During appellant’s case-in-chief, appellant’s counsel sought to have A.H. testify as A.H.

had been K.A.’s best friend. Appellant’s counsel asked the trial court to allow A.H. to testify

because

on direct examination and cross examination of the victim in this – alleged victim in this case, I asked her if she ever told [A.H.] about the fact that she had been tied to a tree and raped by three men. She said no, she had not. [A.H.], I believe, will testify to the effect, in fact, [K.A.] did tell her that, and [K.A.] said that was a lie, not true. -3- A.H. gave testimony under oath before the trial court but outside of the presence of the

jury. A.H. testified that K.A. “was my best friend. She lived a couple blocks away from me.”

A.H. also testified to the following:

[Appellant’s Attorney:] Was there ever a conversation initiated by [K.A.] with regard to a rape scenario regarding three men? [A.H.:] Yes. [Attorney:] Could you tell the judge what the conversation was? [A.H.:] She called me one day, and she told me that she had just been raped, and she said that she was riding her dirt bike and three men came up to her and they tied her up to a tree, and then she said she, like, blacked out and she woke up in a bed, and then she called her girlfriend to come get her. [Attorney:] And approximately when did this conversation take place? [A.H.:] A couple years ago. [Attorney:] And you’re sure it was [K.A.] who made the conversation call to you? [A.H.:] Yes. [Attorney:] And after that conversation, was there any other conversation between you and [K.A.] regarding this incident? [A.H.:] Yes. About in, like, last December, we were talking about another boy she had had sex with, and then I brought up the three-guys incident, and then she said that she had just been joking about it.

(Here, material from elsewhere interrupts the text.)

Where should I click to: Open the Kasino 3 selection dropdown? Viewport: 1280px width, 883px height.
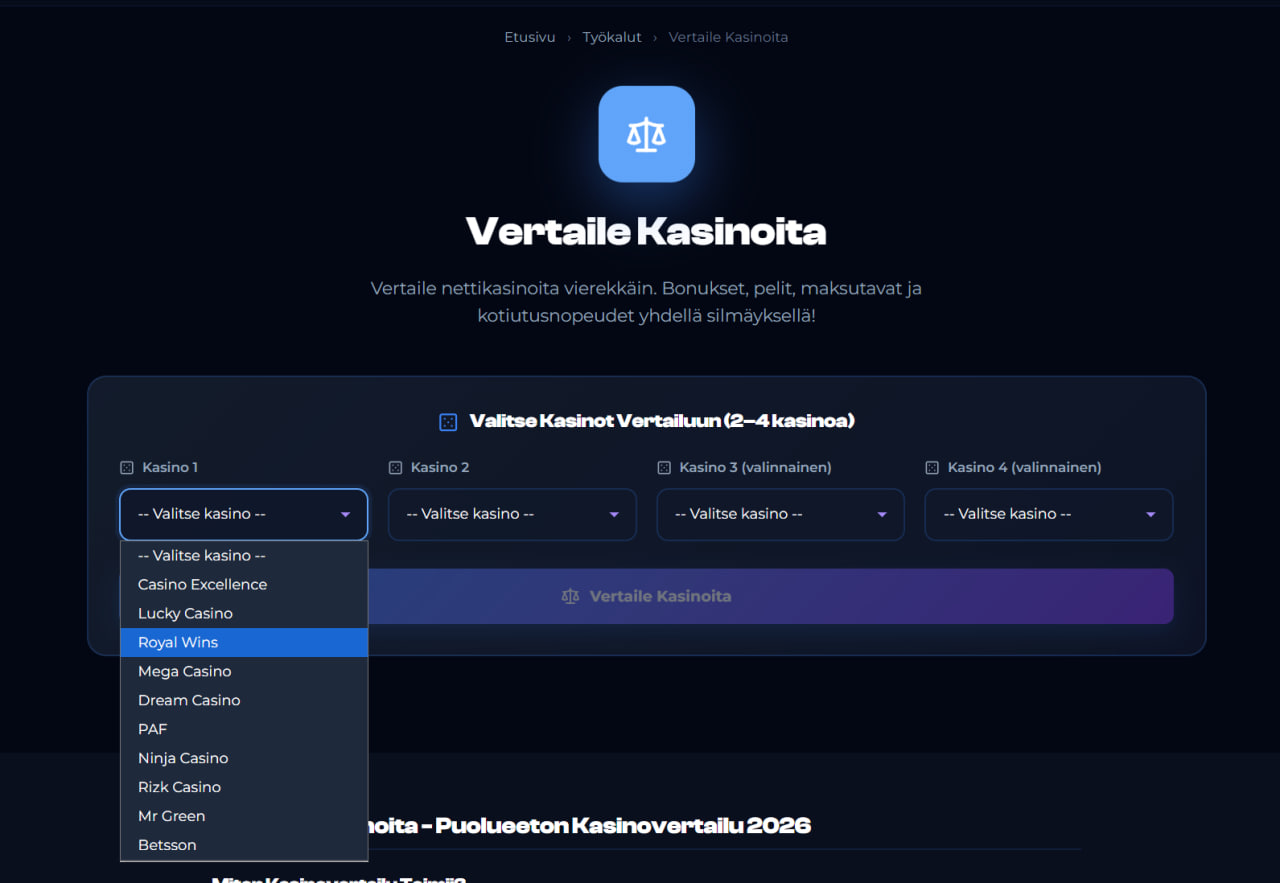click(x=780, y=514)
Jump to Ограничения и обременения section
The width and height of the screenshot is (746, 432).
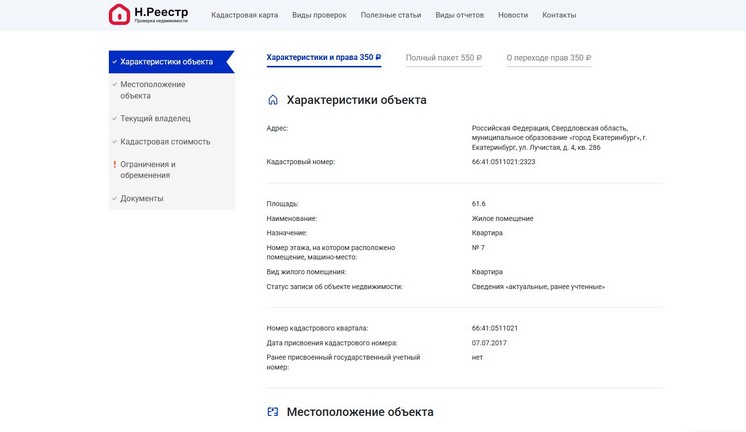coord(148,170)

The trial court said, “Just so the record is clear, the issues that counsel and the Court have

to deal with is whether or not under the circumstance of this case where the defense claims that

the victim made a false allegation of rape and then acknowledged the falsity of that allegation

should come in.”

Appellant’s trial counsel made his position clear by stating, “It was my position, Judge,

that it was an issue of credibility. It’s not an issue that comes under the rape shield law.” The

trial court ultimately sustained the Commonwealth’s objection and did not permit A.H. to testify.

The trial court determined that no principle of law permits the use of extrinsic evidence to attack

the credibility of a witness and ruled A.H.’s testimony was therefore inadmissible. The trial

-4- court focused on Clinebell v. Commonwealth, 235 Va. 319, 368 S.E.2d 263 (1988), and found

that the testimony was not permitted under Virginia’s rape shield statute. The trial court stated:

[I]t should be noted that [K.A.] denies ever making that statement to the witness who just testified, [A.H.].